** START OF PROVIDED RECORDS **

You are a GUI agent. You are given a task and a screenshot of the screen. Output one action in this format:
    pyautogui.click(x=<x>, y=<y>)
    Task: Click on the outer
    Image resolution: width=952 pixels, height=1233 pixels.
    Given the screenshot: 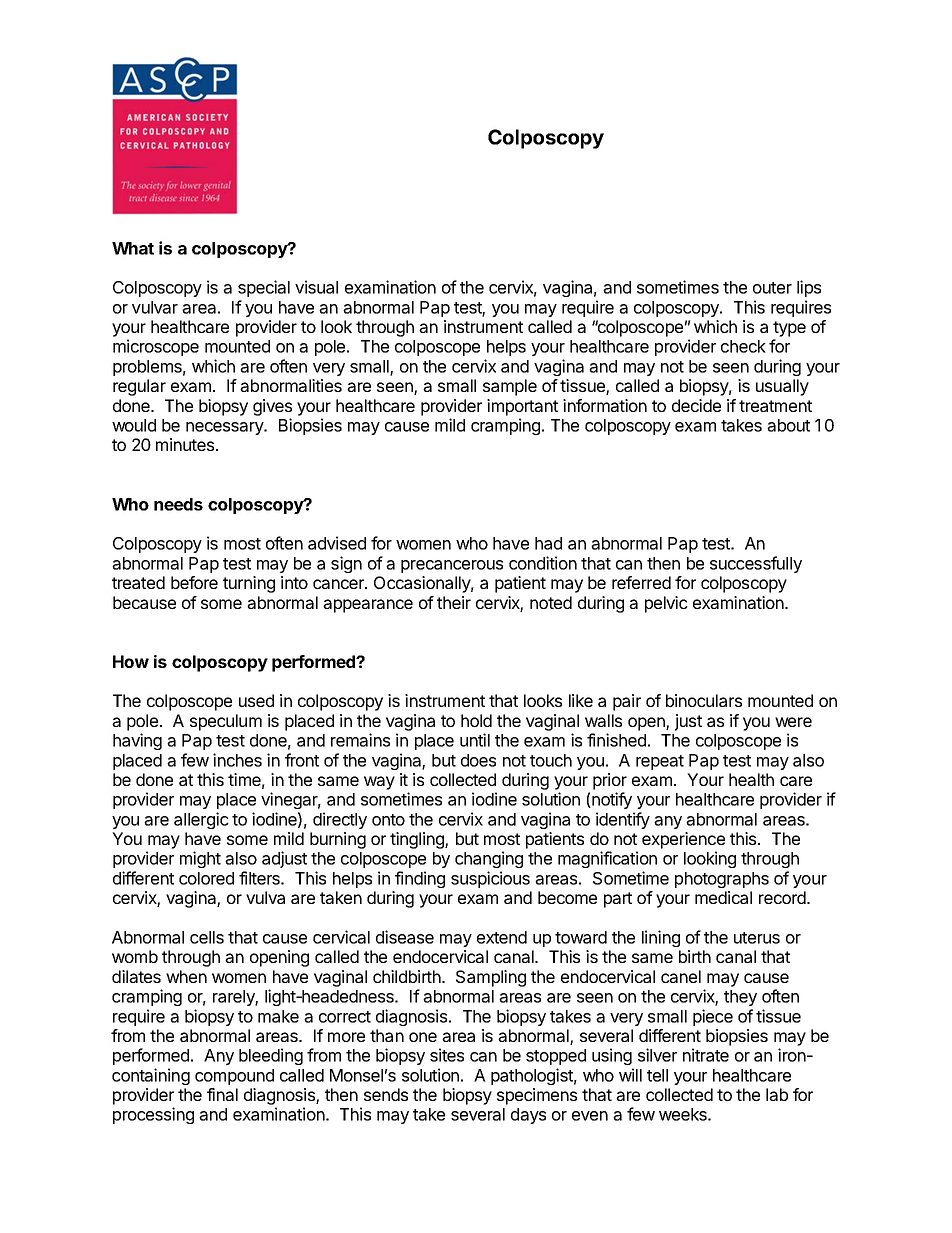 What is the action you would take?
    pyautogui.click(x=772, y=288)
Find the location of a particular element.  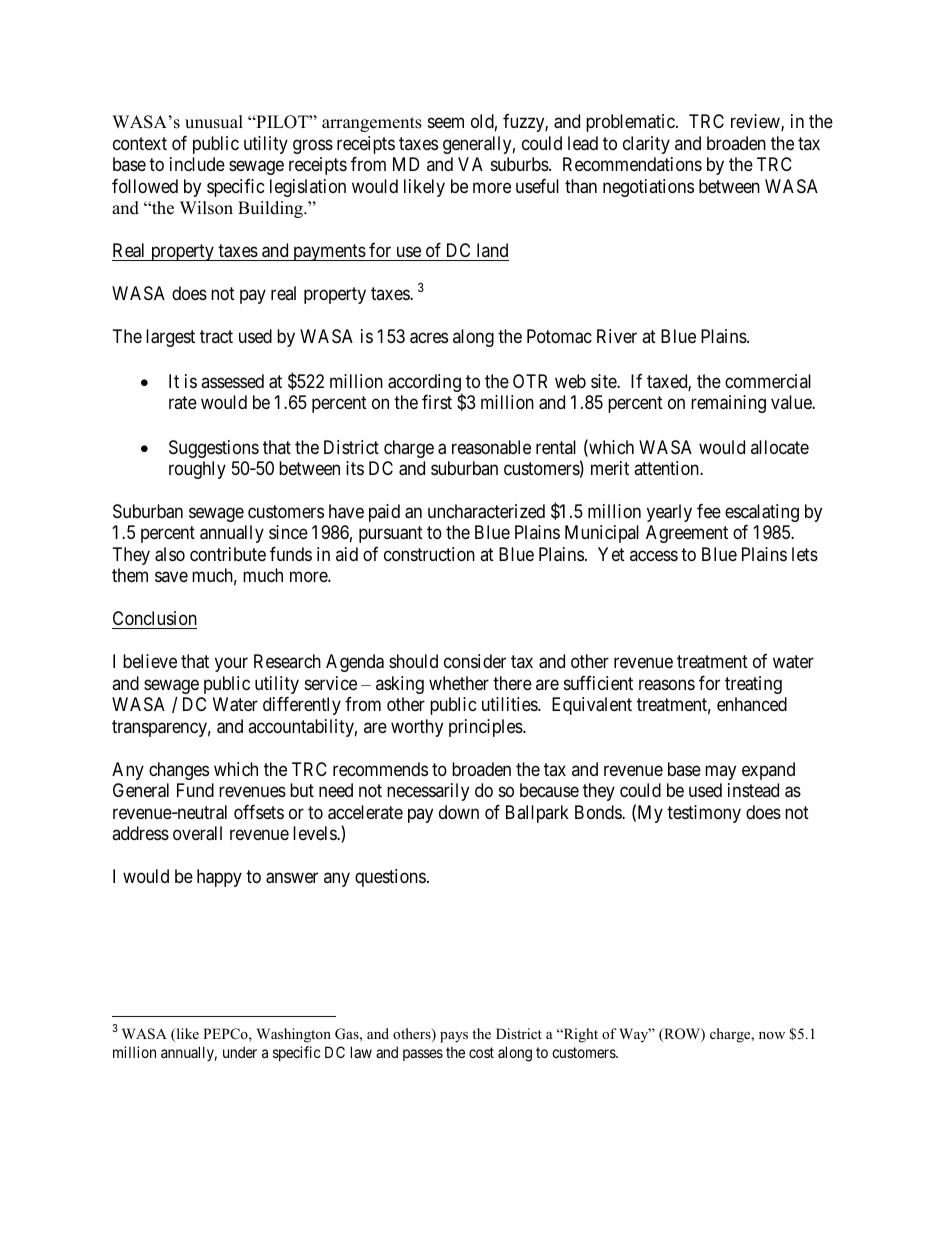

** END OF PROVIDED RECORDS **

[WORK TO COMPLETE] Return everything from the start of the records down to the line containing "Image resolution: width=952", both ends included, copied character for character.

[EXERCISE ANSWER]
You are a GUI agent. You are given a task and a screenshot of the screen. Output one action in this format:
    pyautogui.click(x=<x>, y=<y>)
    Task: Click on the outer
    Image resolution: width=952 pixels, height=1233 pixels.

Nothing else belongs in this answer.